### TASK BRIEF
In the entries below, find the line with "Screen dimensions: 1489x749" and the line with "This screenshot has height=1568, width=2352.". Print those two and everything between them exactly, and nothing else.

### INFORMATION SUPPLIED

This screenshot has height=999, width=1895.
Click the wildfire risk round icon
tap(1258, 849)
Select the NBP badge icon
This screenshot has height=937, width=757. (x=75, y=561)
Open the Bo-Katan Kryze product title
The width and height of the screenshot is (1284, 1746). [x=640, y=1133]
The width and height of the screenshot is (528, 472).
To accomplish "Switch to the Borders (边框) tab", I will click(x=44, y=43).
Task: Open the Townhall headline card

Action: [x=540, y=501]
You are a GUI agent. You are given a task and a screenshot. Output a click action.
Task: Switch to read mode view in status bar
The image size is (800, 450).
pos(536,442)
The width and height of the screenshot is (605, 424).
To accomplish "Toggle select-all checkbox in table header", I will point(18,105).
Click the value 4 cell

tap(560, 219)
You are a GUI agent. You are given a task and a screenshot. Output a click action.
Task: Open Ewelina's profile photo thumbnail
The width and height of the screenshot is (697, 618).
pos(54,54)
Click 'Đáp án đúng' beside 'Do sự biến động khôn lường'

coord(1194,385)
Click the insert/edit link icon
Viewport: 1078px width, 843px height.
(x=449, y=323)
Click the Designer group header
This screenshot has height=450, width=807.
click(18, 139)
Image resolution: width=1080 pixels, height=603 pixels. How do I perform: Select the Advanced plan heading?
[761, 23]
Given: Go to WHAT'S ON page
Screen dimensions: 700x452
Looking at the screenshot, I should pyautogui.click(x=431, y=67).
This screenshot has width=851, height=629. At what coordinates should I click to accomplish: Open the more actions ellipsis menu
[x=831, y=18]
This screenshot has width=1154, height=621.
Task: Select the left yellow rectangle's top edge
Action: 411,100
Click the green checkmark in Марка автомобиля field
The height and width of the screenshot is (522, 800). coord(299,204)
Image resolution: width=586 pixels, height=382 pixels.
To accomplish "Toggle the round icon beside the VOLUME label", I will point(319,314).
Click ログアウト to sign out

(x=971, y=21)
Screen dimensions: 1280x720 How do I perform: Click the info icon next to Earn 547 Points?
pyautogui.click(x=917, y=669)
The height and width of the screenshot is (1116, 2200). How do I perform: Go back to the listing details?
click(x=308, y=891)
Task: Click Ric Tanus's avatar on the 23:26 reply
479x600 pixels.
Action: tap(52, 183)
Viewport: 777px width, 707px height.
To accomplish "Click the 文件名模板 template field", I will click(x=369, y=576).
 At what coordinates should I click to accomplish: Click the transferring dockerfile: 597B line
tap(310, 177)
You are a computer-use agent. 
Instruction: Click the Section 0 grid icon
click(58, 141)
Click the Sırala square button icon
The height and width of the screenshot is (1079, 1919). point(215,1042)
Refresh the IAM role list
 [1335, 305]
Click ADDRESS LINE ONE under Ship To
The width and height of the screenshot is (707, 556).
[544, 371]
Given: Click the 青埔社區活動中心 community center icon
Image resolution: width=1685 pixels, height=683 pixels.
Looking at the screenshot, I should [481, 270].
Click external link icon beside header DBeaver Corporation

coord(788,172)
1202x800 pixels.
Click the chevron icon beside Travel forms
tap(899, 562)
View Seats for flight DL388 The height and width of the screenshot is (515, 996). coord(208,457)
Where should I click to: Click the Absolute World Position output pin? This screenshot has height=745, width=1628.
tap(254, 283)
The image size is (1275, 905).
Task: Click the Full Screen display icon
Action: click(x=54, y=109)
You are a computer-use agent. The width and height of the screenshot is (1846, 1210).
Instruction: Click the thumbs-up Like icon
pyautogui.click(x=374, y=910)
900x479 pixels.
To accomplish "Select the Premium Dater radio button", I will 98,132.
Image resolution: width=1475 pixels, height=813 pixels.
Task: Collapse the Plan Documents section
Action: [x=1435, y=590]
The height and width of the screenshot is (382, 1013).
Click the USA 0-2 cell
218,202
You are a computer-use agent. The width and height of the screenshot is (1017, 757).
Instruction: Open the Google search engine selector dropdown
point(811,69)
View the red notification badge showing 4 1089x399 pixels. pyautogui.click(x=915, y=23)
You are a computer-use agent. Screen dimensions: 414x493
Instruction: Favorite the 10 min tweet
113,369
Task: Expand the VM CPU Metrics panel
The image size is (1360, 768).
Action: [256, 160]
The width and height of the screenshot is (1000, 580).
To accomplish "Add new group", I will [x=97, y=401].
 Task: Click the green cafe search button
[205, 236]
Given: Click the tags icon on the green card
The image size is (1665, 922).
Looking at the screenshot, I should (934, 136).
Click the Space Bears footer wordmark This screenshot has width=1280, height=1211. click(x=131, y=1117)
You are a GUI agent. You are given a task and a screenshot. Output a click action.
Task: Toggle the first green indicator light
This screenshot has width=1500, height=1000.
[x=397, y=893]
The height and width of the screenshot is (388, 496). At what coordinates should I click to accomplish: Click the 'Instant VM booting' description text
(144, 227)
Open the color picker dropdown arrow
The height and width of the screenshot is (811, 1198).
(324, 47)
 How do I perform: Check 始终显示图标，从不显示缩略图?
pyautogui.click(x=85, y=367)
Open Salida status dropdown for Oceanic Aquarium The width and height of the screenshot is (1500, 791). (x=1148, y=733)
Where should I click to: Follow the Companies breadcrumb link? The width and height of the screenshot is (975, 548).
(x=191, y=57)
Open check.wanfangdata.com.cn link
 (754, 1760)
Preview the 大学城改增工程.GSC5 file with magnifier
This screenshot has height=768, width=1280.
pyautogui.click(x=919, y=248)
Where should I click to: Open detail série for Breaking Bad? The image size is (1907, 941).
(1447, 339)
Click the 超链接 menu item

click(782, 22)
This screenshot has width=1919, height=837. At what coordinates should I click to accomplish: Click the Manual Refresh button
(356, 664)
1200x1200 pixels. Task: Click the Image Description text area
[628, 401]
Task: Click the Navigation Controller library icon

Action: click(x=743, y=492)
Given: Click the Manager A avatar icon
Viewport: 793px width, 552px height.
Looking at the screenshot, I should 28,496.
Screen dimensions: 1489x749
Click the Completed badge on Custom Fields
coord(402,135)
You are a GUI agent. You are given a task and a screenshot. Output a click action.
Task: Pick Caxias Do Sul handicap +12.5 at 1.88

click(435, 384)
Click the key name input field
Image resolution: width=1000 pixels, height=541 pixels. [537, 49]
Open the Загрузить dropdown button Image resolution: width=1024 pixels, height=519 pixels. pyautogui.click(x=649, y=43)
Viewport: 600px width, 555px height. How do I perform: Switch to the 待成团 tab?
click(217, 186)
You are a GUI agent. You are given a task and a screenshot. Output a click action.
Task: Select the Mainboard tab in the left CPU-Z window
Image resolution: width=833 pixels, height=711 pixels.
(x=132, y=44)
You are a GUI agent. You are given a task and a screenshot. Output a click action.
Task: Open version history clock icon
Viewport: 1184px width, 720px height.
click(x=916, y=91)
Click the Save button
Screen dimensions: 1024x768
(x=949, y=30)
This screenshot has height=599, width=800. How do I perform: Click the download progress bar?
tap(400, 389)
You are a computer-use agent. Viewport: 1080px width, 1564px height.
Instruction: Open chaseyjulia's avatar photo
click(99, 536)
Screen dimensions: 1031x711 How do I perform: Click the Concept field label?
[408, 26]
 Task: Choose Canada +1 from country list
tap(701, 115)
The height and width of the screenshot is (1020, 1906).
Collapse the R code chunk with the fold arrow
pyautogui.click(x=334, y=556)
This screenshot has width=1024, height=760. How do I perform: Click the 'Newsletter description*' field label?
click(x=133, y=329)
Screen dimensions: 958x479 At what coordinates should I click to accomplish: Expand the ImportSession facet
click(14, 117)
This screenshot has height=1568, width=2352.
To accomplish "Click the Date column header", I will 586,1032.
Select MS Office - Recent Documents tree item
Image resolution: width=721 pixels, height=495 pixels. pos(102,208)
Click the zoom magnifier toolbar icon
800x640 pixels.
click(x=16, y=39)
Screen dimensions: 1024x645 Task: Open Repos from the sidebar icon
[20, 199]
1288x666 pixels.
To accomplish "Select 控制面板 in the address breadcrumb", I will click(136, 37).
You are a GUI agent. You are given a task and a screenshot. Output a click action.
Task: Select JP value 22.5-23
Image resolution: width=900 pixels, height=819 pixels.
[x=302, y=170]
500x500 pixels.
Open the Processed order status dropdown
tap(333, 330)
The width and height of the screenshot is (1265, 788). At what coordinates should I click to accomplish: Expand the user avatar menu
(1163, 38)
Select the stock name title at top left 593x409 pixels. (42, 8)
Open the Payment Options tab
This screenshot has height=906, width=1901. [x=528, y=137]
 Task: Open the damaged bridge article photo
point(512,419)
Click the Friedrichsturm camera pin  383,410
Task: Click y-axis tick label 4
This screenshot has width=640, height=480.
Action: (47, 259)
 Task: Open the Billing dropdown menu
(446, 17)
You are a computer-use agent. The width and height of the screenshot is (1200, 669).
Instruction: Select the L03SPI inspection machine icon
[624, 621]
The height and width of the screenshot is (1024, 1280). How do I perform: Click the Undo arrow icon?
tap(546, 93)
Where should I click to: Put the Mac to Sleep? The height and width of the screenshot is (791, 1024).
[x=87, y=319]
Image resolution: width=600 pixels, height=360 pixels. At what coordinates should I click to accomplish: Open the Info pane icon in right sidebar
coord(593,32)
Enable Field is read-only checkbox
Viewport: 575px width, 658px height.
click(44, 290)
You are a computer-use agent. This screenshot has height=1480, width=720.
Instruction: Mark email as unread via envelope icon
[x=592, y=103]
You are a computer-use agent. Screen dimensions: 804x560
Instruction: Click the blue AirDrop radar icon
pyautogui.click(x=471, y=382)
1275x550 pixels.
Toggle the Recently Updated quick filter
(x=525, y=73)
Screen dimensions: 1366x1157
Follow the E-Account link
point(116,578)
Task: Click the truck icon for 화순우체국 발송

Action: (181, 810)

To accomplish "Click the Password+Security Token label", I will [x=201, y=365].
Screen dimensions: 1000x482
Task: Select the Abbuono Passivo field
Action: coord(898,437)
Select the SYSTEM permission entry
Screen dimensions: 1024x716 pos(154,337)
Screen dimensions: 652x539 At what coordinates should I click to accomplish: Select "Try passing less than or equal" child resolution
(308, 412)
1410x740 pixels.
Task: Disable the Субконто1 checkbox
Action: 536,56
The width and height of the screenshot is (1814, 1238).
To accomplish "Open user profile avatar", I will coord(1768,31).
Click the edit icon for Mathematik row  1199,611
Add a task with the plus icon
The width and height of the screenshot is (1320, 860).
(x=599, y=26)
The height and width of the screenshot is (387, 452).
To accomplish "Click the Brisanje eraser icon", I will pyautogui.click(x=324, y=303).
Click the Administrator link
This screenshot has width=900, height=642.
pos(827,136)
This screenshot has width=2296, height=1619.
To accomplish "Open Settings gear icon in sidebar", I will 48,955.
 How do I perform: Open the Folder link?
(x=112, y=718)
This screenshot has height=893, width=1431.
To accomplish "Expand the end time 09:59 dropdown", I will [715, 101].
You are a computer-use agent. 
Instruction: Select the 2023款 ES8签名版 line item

### EXPECTED ANSWER
Screen dimensions: 1489x749
Click the Completed badge on Custom Fields
coord(402,135)
You are a GUI agent. You are given a task and a screenshot. Output a click action.
Task: Pick Caxias Do Sul handicap +12.5 at 1.88

click(435, 384)
Click the key name input field
Image resolution: width=1000 pixels, height=541 pixels. [537, 49]
Open the Загрузить dropdown button Image resolution: width=1024 pixels, height=519 pixels. pyautogui.click(x=649, y=43)
Viewport: 600px width, 555px height. How do I perform: Switch to the 待成团 tab?
click(217, 186)
You are a GUI agent. You are given a task and a screenshot. Output a click action.
Task: Select the Mainboard tab in the left CPU-Z window
Image resolution: width=833 pixels, height=711 pixels.
(x=132, y=44)
You are a GUI agent. You are given a task and a screenshot. Output a click action.
Task: Open version history clock icon
Viewport: 1184px width, 720px height.
click(x=916, y=91)
Click the Save button
Screen dimensions: 1024x768
(x=949, y=30)
This screenshot has height=599, width=800. How do I perform: Click the download progress bar?
tap(400, 389)
You are a computer-use agent. Viewport: 1080px width, 1564px height.
Instruction: Open chaseyjulia's avatar photo
click(99, 536)
Screen dimensions: 1031x711 How do I perform: Click the Concept field label?
[408, 26]
 Task: Choose Canada +1 from country list
tap(701, 115)
The height and width of the screenshot is (1020, 1906).
Collapse the R code chunk with the fold arrow
pyautogui.click(x=334, y=556)
This screenshot has width=1024, height=760. How do I perform: Click the 'Newsletter description*' field label?
click(x=133, y=329)
Screen dimensions: 958x479 At what coordinates should I click to accomplish: Expand the ImportSession facet
click(14, 117)
This screenshot has height=1568, width=2352.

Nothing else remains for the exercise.